Sua tarefa:
Transcreva por inteiro, palavra por palavra, o texto sobre Bandeira Tribuzi que vem logo abaixo.

Trecho selecionado:
----

23 de janeiro de 2011

Um livro de Tribuzi

 

Jornal O Estado do Maranhão

Bandeira Tribuzi não era apenas grande poeta. Homem atento a sua própria época e à sociedade em que vivia, estudava a história do Maranhão com a preocupação permanente de encontrar soluções dos problemas econômicos e sociais de sua terra. Os fatos do passado não se apresentavam a ele como mera sucessão de lutas políticas e de poder, de episódios sem conexões aparentes, de heroísmos e vilanias absolutos, mas de um jogo de forças e interesses cuja compreensão só poderia surgir do estudo da história econômica e da conformação cultural de um povo.
Daí porque esse estudioso das condições materiais de vida dos maranhenses, investigando o passado, voltava-se para o futuro, colocando o ser humano no centro de suas preocupações, tanto quanto em sua poesia. Não alimentava mitologias sobre nossa origem nem se apegava a “eras de ouro”. Basta ver, como comprovação dessa atitude, a revolução literária entre nós liderada por ele, afastando o bolor cultural de então, malgrado seu próprio temperamento avesso ao papel de líder. Em suma, estudava o passado a sério com o fim de servir ao presente e não, tão só, à demonstração , real ou imaginada, de erudição.

----

Entradas dos dados:
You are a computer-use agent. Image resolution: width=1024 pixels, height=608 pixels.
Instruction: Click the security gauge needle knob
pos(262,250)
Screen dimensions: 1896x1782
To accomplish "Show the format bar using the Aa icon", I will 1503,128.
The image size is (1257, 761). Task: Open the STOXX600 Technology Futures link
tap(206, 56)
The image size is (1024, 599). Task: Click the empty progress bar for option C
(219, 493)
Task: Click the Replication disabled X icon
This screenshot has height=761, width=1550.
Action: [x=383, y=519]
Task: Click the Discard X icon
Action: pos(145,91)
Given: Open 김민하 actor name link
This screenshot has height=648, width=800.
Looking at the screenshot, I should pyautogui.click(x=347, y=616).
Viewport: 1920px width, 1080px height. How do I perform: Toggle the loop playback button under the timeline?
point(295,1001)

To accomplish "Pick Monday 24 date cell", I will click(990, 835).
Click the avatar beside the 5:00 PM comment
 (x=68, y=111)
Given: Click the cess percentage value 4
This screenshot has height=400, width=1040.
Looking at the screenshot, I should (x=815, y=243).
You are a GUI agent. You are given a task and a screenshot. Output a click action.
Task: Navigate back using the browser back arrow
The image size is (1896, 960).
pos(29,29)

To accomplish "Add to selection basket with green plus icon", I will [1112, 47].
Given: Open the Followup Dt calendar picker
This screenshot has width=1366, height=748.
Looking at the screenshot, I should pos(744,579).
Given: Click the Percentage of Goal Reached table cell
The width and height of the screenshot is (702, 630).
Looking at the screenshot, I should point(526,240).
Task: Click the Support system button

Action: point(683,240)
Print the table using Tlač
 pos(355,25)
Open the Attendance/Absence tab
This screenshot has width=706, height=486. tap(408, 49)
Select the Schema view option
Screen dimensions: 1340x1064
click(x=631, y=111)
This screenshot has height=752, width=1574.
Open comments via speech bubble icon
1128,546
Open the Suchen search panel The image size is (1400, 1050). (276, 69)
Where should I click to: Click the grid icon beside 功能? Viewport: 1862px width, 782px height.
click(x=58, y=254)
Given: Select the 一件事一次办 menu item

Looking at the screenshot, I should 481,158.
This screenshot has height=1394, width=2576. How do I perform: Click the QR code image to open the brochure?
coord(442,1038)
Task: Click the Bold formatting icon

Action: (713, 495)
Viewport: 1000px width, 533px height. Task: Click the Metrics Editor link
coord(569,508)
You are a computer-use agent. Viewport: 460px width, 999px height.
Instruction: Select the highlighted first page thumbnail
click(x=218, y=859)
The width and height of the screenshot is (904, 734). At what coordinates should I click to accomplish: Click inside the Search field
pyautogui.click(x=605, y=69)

----

Resultado da tarefa:
23 de janeiro de 2011

Um livro de Tribuzi

 

Jornal O Estado do Maranhão

Bandeira Tribuzi não era apenas grande poeta. Homem atento a sua própria época e à sociedade em que vivia, estudava a história do Maranhão com a preocupação permanente de encontrar soluções dos problemas econômicos e sociais de sua terra. Os fatos do passado não se apresentavam a ele como mera sucessão de lutas políticas e de poder, de episódios sem conexões aparentes, de heroísmos e vilanias absolutos, mas de um jogo de forças e interesses cuja compreensão só poderia surgir do estudo da história econômica e da conformação cultural de um povo.
Daí porque esse estudioso das condições materiais de vida dos maranhenses, investigando o passado, voltava-se para o futuro, colocando o ser humano no centro de suas preocupações, tanto quanto em sua poesia. Não alimentava mitologias sobre nossa origem nem se apegava a “eras de ouro”. Basta ver, como comprovação dessa atitude, a revolução literária entre nós liderada por ele, afastando o bolor cultural de então, malgrado seu próprio temperamento avesso ao papel de líder. Em suma, estudava o passado a sério com o fim de servir ao presente e não, tão só, à demonstração , real ou imaginada, de erudição.